But hidden beneath this fluency is a serious problem. Generative AI isn’t expanding our mental models—it’s narrowing them. It is quietly reinforcing one of our most persistent investing biases: familiarity. And if we’re not careful, we could find ourselves with portfolios that look eerily similar, carry the same risks, and collapse in unison – not because AI knows too much, but because it knows too little, and hides that ignorance behind feigned authority.
The repetition machine
As investors, we imagine AI as a diligent analyst that scans filings, evaluates fundamentals and forms views. But that’s not what it does. Generative AI doesn’t “think” – it predicts. It arranges the most statistically likely words in the most statistically likely order. And what dominates its training diet? Firms with the biggest digital footprints—big banks, telecom companies, IT giants and other large caps.

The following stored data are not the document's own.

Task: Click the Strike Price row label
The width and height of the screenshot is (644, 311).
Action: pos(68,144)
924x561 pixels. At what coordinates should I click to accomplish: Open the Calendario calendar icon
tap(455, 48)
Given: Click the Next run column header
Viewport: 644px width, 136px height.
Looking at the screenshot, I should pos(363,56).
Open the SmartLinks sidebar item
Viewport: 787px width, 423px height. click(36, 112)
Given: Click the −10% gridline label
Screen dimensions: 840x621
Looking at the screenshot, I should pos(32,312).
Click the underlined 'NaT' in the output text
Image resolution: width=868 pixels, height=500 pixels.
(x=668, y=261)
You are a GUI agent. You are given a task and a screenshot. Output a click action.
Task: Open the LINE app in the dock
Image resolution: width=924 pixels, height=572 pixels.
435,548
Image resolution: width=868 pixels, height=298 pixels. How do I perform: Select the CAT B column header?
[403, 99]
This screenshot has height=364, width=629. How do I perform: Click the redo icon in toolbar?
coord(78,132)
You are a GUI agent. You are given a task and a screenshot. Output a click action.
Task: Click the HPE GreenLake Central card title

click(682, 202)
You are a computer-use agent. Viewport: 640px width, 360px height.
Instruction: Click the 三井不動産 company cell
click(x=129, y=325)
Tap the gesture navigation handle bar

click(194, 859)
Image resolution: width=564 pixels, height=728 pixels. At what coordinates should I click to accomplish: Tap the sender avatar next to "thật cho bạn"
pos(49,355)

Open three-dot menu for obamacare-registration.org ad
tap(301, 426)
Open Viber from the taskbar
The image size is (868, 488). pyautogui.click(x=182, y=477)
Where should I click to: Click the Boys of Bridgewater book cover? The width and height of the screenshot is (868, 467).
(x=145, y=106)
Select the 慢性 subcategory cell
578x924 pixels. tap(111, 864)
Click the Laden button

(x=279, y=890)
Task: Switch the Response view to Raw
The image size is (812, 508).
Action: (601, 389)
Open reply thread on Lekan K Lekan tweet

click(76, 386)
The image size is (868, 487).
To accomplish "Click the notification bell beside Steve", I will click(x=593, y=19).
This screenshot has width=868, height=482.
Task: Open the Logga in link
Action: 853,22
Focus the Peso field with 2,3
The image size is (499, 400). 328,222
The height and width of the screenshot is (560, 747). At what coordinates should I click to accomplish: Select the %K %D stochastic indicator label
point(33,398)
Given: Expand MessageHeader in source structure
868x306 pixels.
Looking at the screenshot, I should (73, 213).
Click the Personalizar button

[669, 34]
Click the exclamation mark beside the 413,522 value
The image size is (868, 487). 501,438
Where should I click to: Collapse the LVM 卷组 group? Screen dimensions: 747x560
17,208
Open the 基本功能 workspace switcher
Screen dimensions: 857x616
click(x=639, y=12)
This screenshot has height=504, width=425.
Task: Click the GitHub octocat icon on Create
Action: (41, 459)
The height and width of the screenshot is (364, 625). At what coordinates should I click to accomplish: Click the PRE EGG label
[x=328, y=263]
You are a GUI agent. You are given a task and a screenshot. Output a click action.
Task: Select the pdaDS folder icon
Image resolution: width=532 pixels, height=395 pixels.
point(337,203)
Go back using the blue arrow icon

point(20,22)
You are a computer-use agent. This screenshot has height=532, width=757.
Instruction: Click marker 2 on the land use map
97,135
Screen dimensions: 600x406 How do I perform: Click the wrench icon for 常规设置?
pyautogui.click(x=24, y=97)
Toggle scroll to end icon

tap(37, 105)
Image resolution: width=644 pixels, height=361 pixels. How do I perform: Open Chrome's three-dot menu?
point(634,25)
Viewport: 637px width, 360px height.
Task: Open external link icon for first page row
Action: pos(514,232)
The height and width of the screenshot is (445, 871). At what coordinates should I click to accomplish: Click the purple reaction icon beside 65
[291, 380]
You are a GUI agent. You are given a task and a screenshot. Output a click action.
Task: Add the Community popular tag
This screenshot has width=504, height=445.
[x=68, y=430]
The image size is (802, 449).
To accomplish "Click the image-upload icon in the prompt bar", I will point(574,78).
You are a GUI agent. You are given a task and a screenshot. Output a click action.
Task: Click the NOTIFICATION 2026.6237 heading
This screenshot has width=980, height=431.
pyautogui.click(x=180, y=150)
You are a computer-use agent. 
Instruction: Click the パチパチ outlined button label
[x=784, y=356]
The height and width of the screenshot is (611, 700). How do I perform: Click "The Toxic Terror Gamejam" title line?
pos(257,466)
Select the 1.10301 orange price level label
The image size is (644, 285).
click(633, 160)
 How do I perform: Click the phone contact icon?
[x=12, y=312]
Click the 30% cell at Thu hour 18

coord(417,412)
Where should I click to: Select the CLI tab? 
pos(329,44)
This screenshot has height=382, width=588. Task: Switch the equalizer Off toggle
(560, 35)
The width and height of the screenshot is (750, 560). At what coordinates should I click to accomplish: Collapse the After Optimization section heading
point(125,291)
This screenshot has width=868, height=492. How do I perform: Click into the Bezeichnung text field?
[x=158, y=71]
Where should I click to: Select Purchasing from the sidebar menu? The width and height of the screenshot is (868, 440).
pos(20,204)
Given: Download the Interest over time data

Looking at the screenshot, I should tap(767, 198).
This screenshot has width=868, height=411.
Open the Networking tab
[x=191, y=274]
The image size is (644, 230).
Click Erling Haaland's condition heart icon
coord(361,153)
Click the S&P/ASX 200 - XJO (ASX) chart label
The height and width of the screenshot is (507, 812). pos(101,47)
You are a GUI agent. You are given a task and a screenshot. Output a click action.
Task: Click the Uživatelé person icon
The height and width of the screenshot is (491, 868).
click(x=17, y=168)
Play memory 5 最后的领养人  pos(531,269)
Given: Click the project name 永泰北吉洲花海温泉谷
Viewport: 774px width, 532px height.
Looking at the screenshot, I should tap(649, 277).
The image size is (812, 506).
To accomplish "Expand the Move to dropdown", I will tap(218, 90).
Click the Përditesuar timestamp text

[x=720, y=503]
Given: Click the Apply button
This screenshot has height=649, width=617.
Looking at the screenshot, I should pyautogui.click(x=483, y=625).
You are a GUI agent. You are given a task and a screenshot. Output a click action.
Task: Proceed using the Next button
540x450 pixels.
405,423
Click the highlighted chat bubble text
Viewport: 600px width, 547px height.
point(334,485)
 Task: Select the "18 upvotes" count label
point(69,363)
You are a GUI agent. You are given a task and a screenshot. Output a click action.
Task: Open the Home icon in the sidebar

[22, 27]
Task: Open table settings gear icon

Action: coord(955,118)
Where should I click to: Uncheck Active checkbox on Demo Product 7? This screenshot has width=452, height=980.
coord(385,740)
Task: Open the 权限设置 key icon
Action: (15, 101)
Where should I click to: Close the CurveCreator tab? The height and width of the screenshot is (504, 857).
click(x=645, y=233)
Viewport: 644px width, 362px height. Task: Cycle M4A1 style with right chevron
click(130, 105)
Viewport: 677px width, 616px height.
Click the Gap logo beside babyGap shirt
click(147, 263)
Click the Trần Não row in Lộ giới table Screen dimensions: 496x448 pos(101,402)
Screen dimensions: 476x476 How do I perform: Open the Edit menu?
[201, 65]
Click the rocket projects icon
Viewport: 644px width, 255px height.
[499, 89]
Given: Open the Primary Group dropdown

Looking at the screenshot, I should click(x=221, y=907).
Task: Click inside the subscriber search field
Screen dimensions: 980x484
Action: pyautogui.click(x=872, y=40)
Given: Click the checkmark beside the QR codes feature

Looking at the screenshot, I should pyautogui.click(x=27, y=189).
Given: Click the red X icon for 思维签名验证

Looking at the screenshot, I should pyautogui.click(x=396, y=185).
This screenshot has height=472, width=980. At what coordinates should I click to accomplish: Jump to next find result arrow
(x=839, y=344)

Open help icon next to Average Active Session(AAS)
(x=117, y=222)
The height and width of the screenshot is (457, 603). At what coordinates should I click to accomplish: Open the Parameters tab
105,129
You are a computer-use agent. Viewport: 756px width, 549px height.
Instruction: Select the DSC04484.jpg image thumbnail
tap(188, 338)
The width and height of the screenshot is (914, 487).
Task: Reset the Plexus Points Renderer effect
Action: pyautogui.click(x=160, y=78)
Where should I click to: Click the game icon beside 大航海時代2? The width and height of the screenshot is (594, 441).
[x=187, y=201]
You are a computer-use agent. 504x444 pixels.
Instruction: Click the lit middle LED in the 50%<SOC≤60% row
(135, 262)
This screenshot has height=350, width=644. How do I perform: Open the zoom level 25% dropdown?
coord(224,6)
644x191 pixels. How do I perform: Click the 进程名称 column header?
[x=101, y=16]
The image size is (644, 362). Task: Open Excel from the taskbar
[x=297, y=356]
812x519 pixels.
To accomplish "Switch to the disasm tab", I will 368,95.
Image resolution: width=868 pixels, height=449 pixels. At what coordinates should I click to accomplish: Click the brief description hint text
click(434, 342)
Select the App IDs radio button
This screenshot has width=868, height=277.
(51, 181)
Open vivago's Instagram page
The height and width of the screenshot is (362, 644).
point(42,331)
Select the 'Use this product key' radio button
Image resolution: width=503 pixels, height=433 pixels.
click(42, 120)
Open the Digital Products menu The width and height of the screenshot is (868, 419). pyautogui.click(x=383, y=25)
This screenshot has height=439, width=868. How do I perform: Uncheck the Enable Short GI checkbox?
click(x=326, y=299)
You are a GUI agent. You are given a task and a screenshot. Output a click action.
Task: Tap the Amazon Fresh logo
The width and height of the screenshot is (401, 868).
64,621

Big names in these sectors appear everywhere, from earnings blogs and finance threads to case studies and podcasts. That’s what the model sees. That’s what it harnesses. So, when you ask it, “What should I buy for the long term?”, it doesn’t weigh fresh data or live valuations. It pulls from ‘memory’. And because frequency breeds familiarity, the most visible names become the most suggested. The result? Comfort cloaked as insight, wrapped neatly in a smooth paragraph that’s just polished enough to be persuasive, just hollow enough to avoid scrutiny.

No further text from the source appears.